**Task instructions:** Write the rows below as a JSON list of strings with one string per line, leaving out blank lines. Begin at the line that contains "Given: Click the" and continue through the last line of the rows, including both ends, and leave the pictures out of the answer.
========
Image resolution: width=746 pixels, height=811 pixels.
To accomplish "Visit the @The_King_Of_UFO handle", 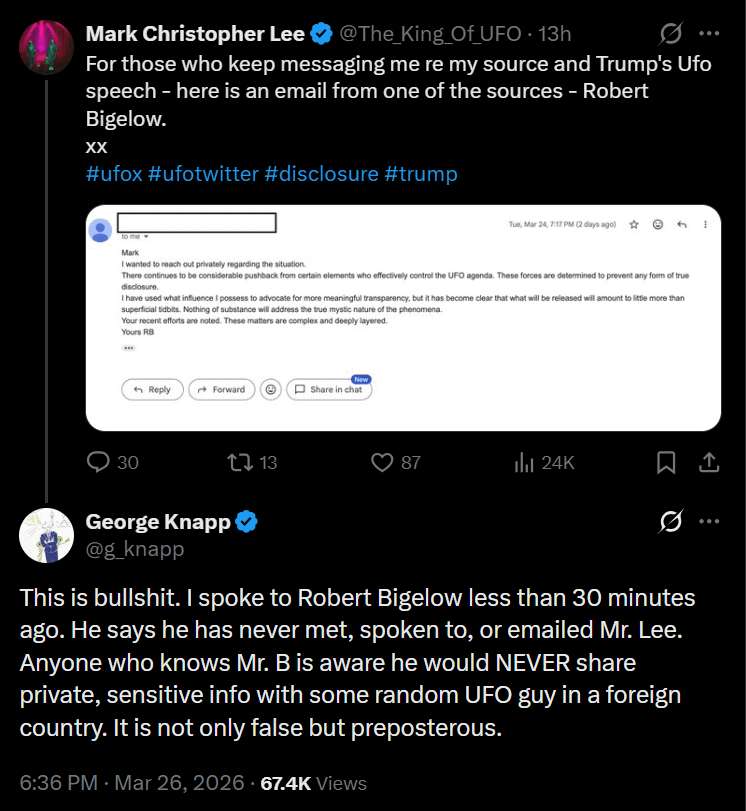I will tap(431, 34).
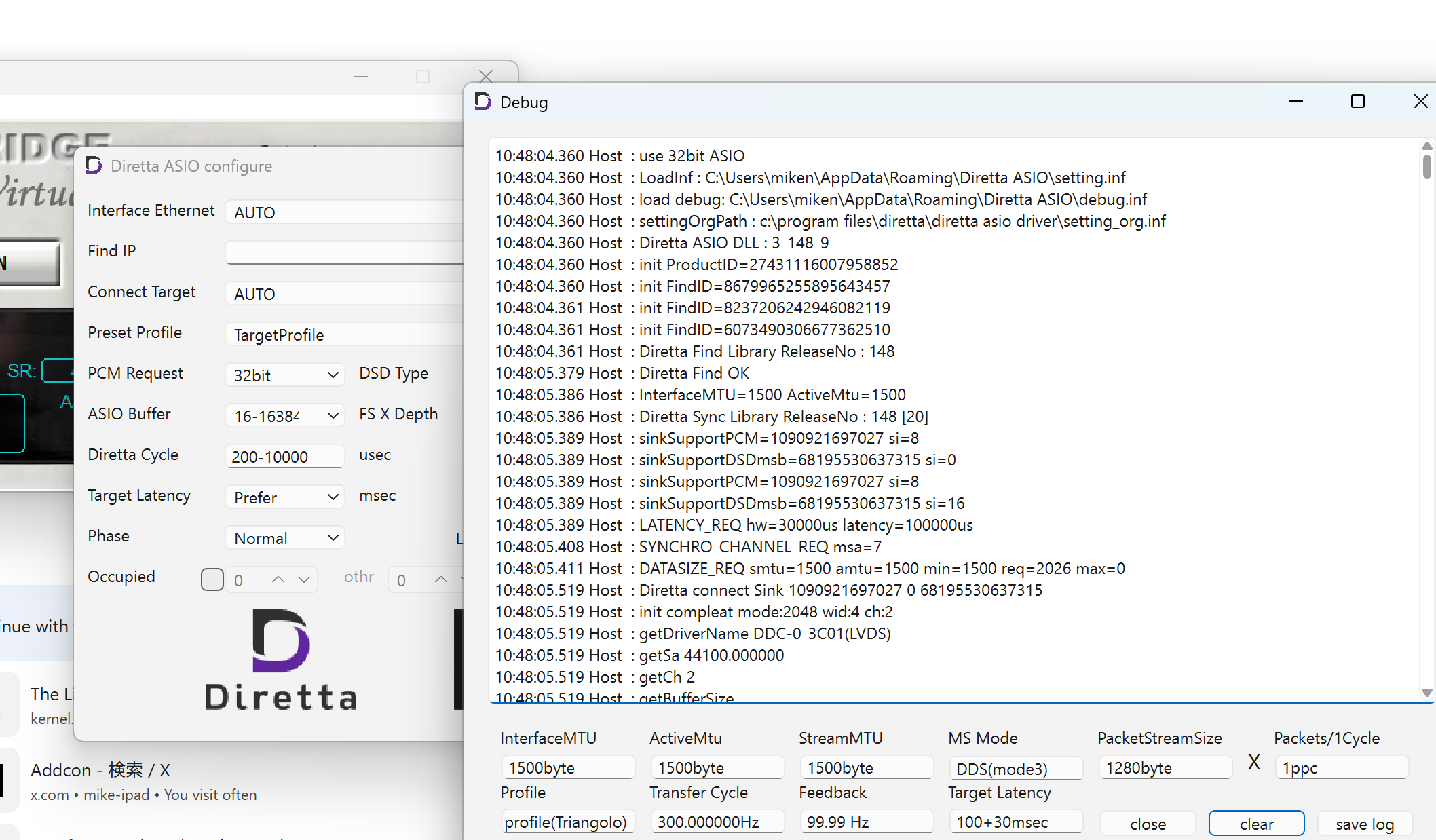Toggle the Occupied checkbox
Image resolution: width=1436 pixels, height=840 pixels.
coord(212,579)
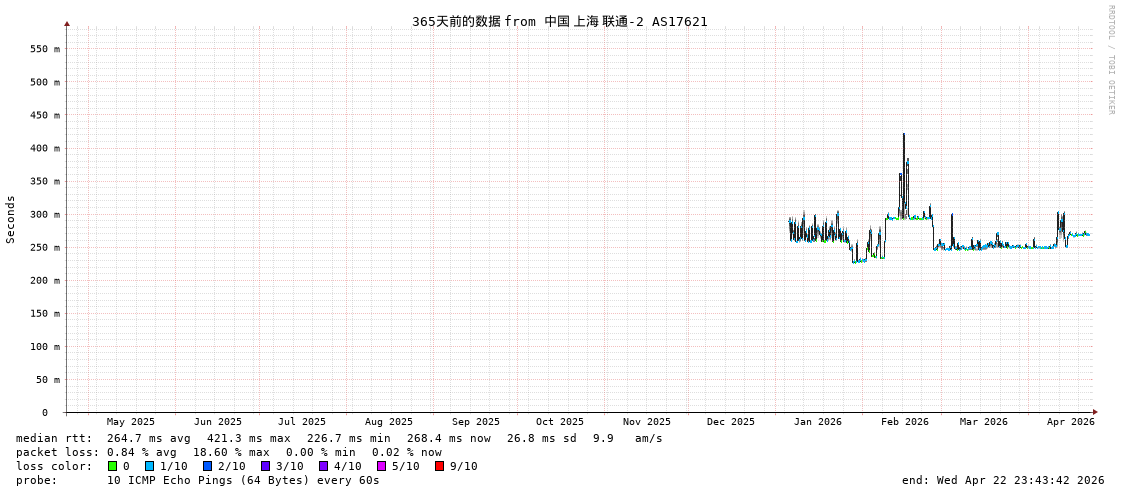Click the blue 2/10 loss swatch

pos(207,466)
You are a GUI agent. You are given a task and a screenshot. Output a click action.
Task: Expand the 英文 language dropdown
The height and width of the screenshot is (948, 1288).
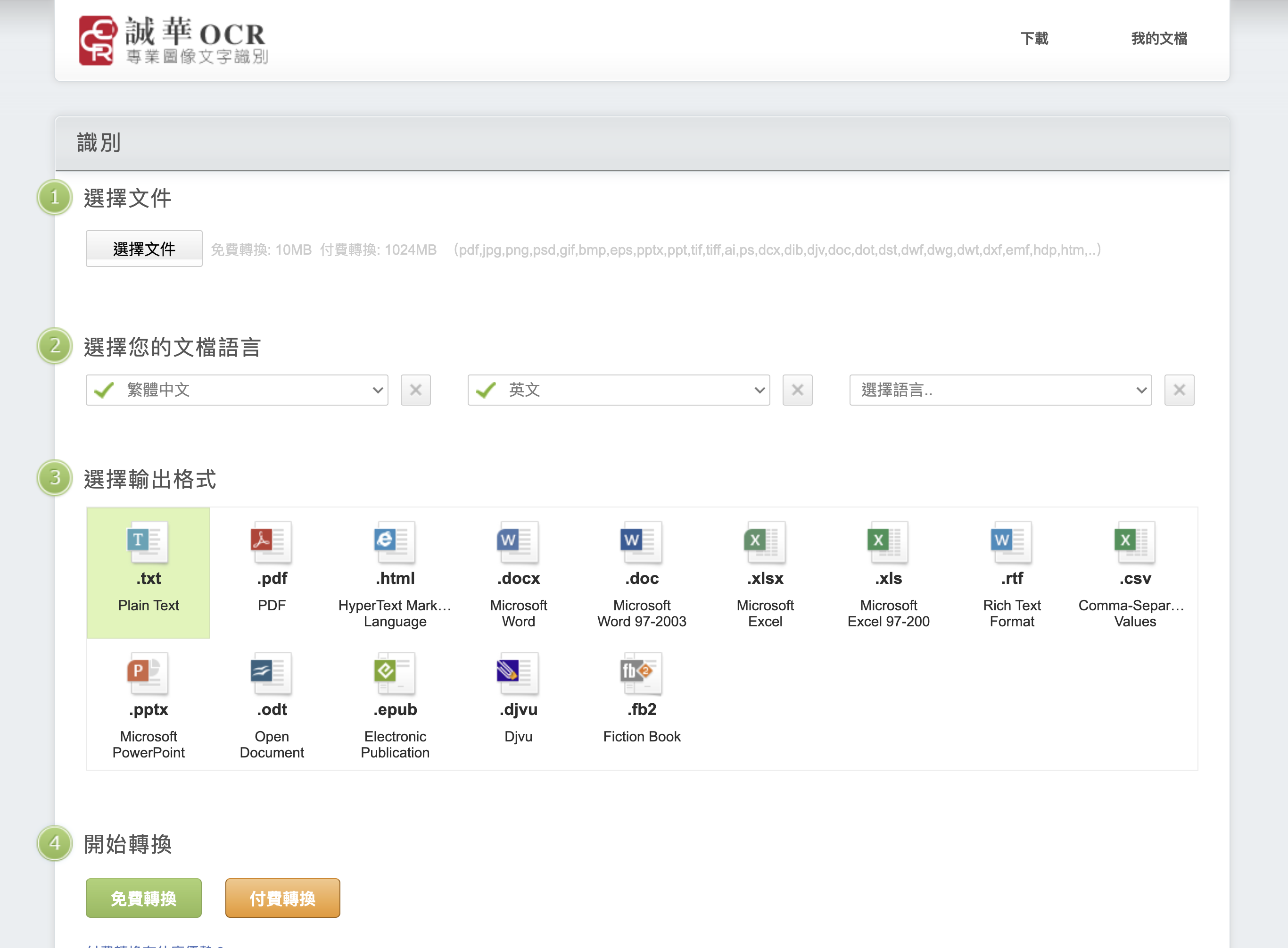pos(618,390)
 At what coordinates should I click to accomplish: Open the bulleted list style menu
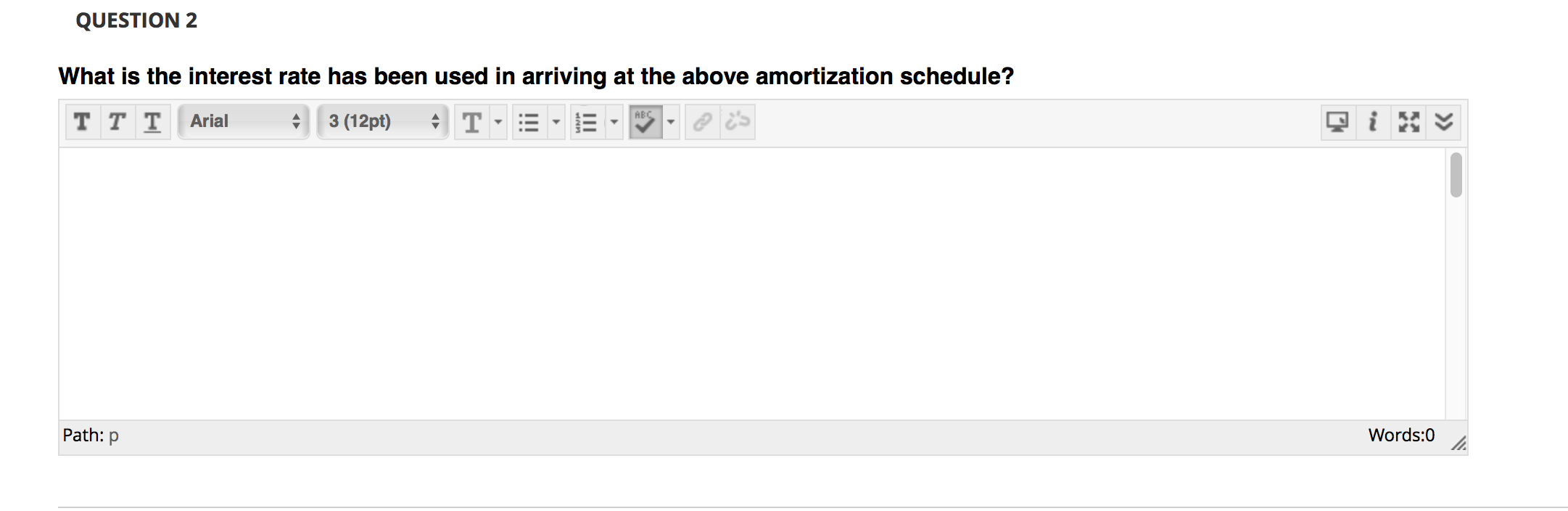(x=555, y=122)
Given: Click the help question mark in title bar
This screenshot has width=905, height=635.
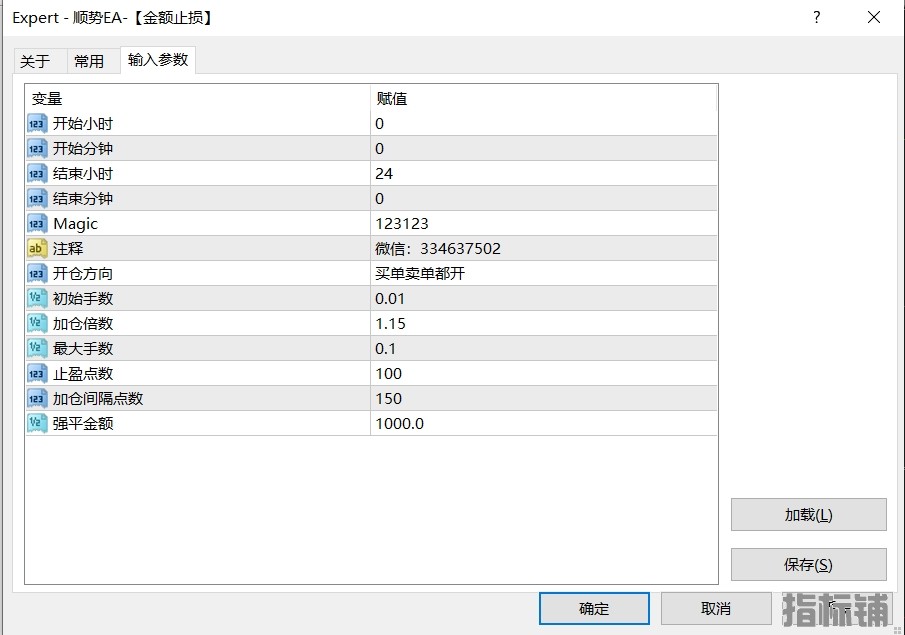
========
**Solved exercise:**
[
  "Given: Click the help question mark in title bar",
  "This screenshot has width=905, height=635."
]